• _Quoted text_:
Start

A great deal of progress was made on the demolition project at Mount Vernon Place yesterday. When I arrived in the morning, one of the workers said, "Watch! It will all be down in an hour or so." I watched, and I watched and I watched. The process of tearing down the last portion of the building was fascinating. And while it took longer than an hour to get the rest of the building down, there is now a large pile of rubble where two buildings once stood. The rubble will be sorted the rest of this week with all of the materials being recycled.
The process of demolishing two buildings has taken a month or so to complete. The hardest part was separating the buildings to be demolished from the historic church on one side and a historic hotel on the other side. However, once the buildings were detached from the historic buildings, the project continued on a fast pace. And several times I have thought to myself, "Why can't the new building go up as quickly as the old buildings came down?"
There are several things in our lives that come down easily. It does not take much for a relationship to be destroyed. One unkind word can split a friendship in two. One case of bad judgement can ruin one's professional career. One decision can end a relationship. All in a day, a good thing can come to an end.

End

• _Recorded data_:

Start

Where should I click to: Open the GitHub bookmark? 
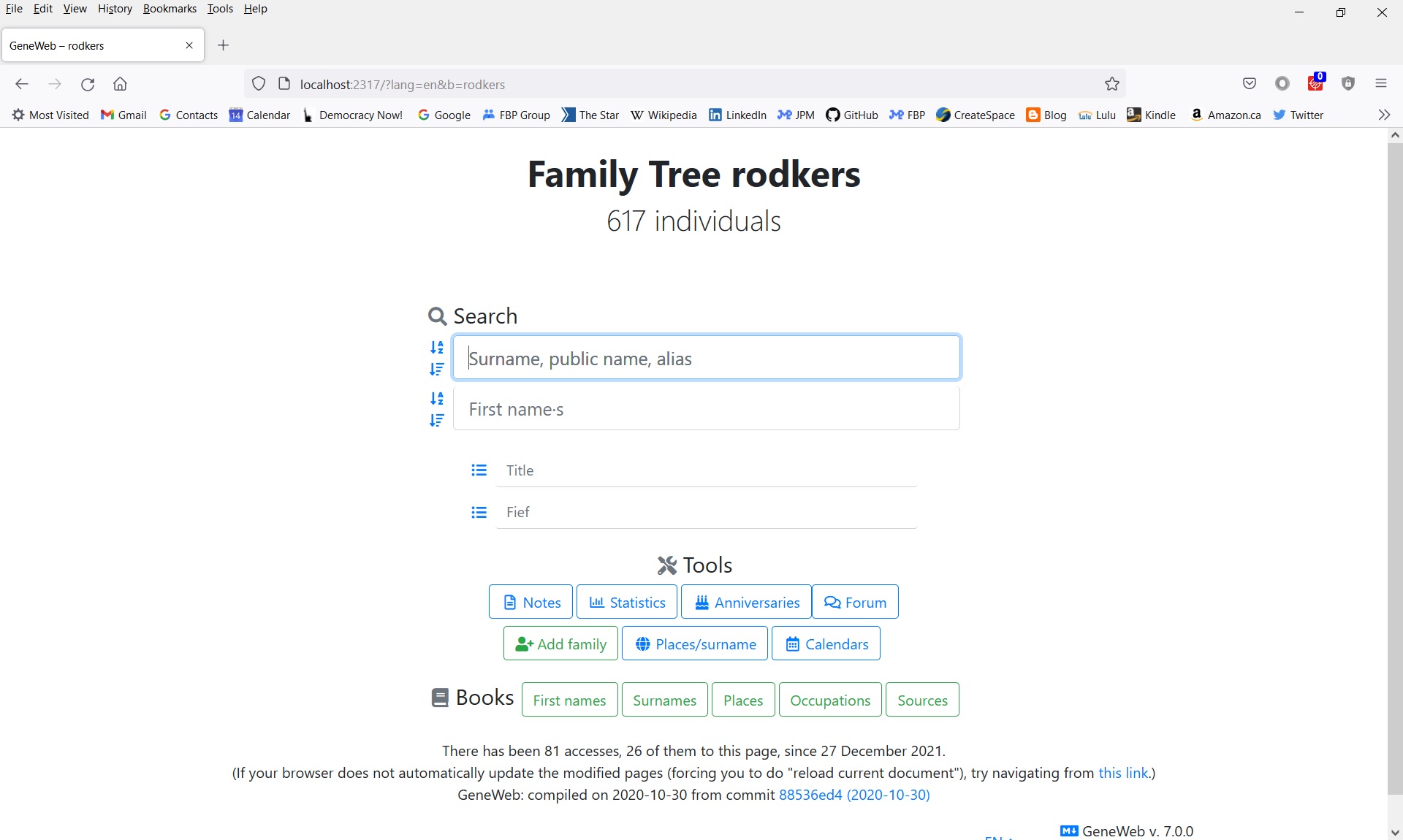[851, 115]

End

• _Given request_:
Reproduce the passage about the demolition at Mount Vernon Place from "A great deal" up to and including "materials being recycled.", swapping "rubble" for "debris". The data that comes after the text is separate material, unrelated to it.

• _Response_:
A great deal of progress was made on the demolition project at Mount Vernon Place yesterday. When I arrived in the morning, one of the workers said, "Watch! It will all be down in an hour or so." I watched, and I watched and I watched. The process of tearing down the last portion of the building was fascinating. And while it took longer than an hour to get the rest of the building down, there is now a large pile of debris where two buildings once stood. The debris will be sorted the rest of this week with all of the materials being recycled.